The Best Way to Travel in France
Like most European destinations, France boasts a fantastic public transportation system, which offers visitors and locals alike a fast, convenient and inexpensive way to get from here to there. While there are plenty of options available, from taxi to minibus, one of the most popular means of transport in France is train. If you’re planning a visit in the near future, here are a few tips and pointers on train travel in France to help keep you safe and organized in your travels.
The trains available for passenger travel in France come in a variety of styles and offer a number of options to travel between just about all the major French cities and towns. The world-famous TGV, short for Trains à Grande Vitesse, provide a relaxing, high-speed way to get around. These amazing pieces of equipment can travel at speeds nearing 200mph, and offer a variety of options for passengers, including 1st class, 2nd class, duplex (double decker) cars and a convenient café bar. Despite its speed, the TGV offers a smooth, quiet ride from city center to city center. Alternately, there are Teoz coaches, which travel at a much slower pace but also offer a comfortable ride, with 1st and 2nd class options.
For those longer journeys, there is also the convenient option of an Intercités de Nuit, or overnight train ride. Sleep away the journey from Paris to other popular destinations like Nice, Cannes, Monaco, or Perpignan. Couchettes feature comfortable bunks for sleeping, complete with basic bedding, and passengers can choose from 1st and 2nd class options. It’s an excellent and extremely economic way to cover longer distances, plus you’ll save money on lodging at the same time! Purchasing tickets for train travel in France is fast and convenient. Passengers have the choice of buying them at the station just prior to setting off, or online in advance through various secure websites.
Train Travel Tips
- Validate Your Tickets – It is required that all tickets (with the exception of print-at-home) be validated just before you board the train. If you fail to do so, you may face a fine. You can find these small yellow electronic validation machines at the entrance to each platform with the label ‘Compostez votre billet’.
- Keep Your Passport Handy – You never know when someone may ask to check it, and you don’t want to have to be digging through bags to locate it.
- Dine at the Gare de Lyon – If you happen to be passing through Paris via the Gare de Lyon, you may want to consider stopping to enjoy a meal at the in-station restaurant called the ‘Train Bleu’. The food is a bit pricey, but it’s absolutely delicious and an experience you won’t soon forget. There’s also a bar at which you can enjoy a cocktail while waiting for your next train.
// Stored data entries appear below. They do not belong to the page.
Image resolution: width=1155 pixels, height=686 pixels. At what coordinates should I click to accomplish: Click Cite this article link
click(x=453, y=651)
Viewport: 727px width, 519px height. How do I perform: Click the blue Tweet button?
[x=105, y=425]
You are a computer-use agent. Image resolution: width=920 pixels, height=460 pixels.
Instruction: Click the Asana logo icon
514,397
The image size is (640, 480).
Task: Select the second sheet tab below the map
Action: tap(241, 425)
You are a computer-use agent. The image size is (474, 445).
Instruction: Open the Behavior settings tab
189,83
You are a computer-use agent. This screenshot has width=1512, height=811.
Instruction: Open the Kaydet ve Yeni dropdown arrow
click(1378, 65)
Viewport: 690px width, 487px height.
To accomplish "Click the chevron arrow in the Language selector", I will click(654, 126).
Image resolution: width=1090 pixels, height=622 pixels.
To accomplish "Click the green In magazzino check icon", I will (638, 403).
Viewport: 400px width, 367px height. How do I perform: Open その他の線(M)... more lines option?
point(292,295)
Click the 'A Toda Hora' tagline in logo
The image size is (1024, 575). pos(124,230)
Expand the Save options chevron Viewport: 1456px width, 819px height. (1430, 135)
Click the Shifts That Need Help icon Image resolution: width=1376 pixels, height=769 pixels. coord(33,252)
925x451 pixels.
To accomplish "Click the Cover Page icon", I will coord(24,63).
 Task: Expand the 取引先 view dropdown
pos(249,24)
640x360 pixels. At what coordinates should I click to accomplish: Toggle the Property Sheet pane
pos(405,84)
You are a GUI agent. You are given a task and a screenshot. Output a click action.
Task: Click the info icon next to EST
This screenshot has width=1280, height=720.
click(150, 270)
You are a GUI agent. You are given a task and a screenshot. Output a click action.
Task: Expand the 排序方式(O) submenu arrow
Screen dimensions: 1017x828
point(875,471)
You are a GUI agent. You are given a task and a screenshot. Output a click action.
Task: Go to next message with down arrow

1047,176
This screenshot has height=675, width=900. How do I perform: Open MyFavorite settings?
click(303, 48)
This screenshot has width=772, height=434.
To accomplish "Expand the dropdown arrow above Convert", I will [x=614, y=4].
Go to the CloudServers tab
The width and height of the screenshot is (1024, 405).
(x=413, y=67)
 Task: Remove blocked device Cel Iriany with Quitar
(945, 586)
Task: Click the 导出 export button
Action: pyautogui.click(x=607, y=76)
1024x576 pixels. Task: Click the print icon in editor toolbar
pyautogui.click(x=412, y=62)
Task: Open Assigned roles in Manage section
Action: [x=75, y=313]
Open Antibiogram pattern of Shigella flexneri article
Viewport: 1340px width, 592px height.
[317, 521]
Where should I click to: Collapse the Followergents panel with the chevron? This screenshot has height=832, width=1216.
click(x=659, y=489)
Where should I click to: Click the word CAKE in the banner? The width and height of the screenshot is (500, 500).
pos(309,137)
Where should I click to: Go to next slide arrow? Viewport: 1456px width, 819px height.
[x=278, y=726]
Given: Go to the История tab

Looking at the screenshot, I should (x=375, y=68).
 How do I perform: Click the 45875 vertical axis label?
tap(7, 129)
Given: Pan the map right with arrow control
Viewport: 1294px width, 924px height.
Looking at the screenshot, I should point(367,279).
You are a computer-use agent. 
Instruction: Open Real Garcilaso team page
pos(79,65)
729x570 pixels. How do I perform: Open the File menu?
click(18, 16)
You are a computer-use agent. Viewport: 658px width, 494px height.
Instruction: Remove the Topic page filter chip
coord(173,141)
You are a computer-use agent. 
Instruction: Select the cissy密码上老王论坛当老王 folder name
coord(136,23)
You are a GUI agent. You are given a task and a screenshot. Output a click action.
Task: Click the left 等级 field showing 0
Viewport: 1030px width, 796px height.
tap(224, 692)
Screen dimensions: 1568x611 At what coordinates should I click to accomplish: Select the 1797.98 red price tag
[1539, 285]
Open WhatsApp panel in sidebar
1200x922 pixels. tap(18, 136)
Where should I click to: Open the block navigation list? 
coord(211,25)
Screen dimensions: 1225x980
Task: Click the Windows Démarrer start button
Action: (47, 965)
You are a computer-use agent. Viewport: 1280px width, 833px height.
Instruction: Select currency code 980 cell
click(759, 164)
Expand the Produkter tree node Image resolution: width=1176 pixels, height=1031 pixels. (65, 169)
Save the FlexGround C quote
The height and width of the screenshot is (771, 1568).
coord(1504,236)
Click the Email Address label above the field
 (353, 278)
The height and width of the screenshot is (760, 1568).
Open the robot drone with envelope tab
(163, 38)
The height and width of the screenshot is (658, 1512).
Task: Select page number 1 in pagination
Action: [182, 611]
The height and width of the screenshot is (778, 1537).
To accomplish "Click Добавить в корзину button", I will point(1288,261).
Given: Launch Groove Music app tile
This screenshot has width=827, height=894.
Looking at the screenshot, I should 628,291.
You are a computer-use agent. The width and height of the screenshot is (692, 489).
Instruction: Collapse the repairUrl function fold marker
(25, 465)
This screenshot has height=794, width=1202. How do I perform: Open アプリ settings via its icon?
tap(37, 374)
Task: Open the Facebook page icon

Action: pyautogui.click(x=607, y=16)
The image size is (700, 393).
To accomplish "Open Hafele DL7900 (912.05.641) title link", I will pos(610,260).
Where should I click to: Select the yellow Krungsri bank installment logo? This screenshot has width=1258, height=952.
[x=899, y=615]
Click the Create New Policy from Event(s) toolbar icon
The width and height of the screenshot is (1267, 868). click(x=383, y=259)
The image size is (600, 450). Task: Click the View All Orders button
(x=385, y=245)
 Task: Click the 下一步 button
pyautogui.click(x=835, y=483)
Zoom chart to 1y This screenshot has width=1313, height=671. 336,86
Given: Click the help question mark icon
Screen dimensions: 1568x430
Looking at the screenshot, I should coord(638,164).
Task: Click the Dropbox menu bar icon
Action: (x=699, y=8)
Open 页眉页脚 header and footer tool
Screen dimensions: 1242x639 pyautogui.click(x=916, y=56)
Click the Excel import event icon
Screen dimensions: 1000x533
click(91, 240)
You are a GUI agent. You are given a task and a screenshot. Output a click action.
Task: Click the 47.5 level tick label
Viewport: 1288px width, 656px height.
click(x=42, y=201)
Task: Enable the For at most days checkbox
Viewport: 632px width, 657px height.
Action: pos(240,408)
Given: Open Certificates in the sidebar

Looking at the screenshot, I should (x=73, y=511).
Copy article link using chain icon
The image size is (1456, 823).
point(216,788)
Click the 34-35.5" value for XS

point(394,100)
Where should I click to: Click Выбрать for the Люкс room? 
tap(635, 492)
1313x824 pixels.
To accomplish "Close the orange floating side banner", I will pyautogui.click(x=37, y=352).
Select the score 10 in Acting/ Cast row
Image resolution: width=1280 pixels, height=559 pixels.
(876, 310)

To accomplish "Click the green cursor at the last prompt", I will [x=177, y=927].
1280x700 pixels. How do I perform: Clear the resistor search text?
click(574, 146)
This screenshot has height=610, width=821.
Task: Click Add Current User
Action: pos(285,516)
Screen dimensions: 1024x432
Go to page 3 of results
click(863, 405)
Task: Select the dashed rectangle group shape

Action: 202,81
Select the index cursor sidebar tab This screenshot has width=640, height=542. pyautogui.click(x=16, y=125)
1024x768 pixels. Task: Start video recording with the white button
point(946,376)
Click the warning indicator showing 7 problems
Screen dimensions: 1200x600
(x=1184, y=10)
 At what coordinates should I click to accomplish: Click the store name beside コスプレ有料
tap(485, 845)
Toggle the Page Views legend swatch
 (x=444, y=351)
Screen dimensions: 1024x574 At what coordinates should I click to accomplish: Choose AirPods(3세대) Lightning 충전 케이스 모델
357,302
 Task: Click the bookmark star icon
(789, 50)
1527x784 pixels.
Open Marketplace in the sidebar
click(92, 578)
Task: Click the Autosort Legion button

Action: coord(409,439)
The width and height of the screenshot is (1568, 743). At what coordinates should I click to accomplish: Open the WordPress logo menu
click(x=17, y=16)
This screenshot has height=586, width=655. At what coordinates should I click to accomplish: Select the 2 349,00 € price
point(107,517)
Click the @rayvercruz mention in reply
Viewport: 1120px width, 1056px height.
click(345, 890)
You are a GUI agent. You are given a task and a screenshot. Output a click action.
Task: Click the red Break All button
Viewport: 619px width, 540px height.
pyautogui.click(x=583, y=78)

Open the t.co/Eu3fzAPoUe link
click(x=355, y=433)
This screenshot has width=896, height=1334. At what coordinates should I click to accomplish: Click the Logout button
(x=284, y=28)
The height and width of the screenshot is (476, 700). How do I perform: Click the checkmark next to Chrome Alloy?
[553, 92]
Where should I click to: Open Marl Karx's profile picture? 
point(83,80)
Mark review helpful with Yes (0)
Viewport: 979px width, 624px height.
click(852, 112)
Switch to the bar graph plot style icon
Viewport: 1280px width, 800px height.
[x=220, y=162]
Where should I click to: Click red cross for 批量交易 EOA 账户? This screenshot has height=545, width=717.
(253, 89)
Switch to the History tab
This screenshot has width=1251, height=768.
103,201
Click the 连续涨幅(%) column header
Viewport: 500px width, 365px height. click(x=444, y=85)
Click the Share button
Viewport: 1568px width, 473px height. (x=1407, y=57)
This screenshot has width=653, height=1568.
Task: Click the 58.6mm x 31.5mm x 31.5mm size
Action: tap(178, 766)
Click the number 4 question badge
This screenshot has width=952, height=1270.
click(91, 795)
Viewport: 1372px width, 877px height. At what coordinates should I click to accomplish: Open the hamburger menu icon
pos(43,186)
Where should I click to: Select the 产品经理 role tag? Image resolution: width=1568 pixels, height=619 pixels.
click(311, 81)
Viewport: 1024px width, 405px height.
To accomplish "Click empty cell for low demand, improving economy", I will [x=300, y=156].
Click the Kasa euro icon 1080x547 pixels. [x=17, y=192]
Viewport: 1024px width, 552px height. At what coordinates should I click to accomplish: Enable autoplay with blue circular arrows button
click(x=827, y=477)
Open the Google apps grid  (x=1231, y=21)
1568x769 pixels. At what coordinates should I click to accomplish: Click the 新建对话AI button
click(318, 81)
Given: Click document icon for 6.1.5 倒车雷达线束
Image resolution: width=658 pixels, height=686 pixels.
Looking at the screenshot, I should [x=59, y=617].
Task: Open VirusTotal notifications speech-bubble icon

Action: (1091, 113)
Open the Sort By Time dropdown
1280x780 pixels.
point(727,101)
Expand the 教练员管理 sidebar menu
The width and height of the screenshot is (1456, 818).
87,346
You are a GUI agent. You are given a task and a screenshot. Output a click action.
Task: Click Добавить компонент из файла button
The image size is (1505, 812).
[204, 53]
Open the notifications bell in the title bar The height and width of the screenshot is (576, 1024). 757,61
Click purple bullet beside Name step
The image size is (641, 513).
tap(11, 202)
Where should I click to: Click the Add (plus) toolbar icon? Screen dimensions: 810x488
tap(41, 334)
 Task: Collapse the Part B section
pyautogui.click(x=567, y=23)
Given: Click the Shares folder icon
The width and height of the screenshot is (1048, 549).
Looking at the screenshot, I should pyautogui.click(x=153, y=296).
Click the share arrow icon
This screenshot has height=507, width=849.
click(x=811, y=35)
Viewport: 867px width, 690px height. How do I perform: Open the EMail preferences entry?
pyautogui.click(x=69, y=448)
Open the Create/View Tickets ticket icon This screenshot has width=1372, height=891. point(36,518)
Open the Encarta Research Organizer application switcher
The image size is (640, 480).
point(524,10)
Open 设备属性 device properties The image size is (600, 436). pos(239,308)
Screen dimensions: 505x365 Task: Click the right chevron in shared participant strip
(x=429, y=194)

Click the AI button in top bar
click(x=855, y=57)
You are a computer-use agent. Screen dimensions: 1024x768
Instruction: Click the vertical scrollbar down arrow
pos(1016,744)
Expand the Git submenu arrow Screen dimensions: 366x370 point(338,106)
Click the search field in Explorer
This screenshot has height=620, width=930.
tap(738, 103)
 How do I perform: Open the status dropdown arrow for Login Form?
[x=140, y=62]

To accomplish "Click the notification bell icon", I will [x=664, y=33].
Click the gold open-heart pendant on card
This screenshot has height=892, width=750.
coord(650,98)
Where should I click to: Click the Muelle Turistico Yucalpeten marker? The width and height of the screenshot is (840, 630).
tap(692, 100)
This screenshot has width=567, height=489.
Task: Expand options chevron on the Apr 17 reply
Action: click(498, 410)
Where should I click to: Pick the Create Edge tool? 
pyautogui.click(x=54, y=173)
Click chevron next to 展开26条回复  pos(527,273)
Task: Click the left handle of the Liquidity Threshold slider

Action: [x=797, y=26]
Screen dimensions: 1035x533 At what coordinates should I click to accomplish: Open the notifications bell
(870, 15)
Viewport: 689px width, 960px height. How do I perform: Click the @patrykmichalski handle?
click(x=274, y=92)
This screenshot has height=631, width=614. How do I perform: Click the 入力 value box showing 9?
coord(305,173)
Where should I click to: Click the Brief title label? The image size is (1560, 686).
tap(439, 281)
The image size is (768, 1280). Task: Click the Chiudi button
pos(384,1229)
- Food and Drink in Transit – If you’re prefer, most long-distance French trains feature convenient café bars, which offer a variety of drinks, from coffee and tea to alcoholic beverages, as well as several food items to snack on. You’re also allowed to bring your own food and drink aboard, including a bottle of wine, if you’re so inclined.
- Pack Light – Since there are no bag checks on French trains, try to pack as light as possible and keep belongings to one or two bags.
- Luggage – If you so choose, you can leave your luggage in a locker at certain stations for a small fee, and a designated amount of time (typically 48 hours), if you’d like to stay for a bit and see the sights.
- Protect Your Belongings – Take advantage of the locking mechanism of the overhead storage areas. Be particularly mindful when traveling on overnight trains and always keep your valuables safely secured either in locked containers or well-concealed on your person.
- Bikes – Many French trains allow you to bring a bike aboard for no charge, while others, like the Intercités de Nuits overnight trains and TGVs, may charge a nominal fee on certain routes. This is an especially nice feature, since France is among the most beautiful destinations for cycling.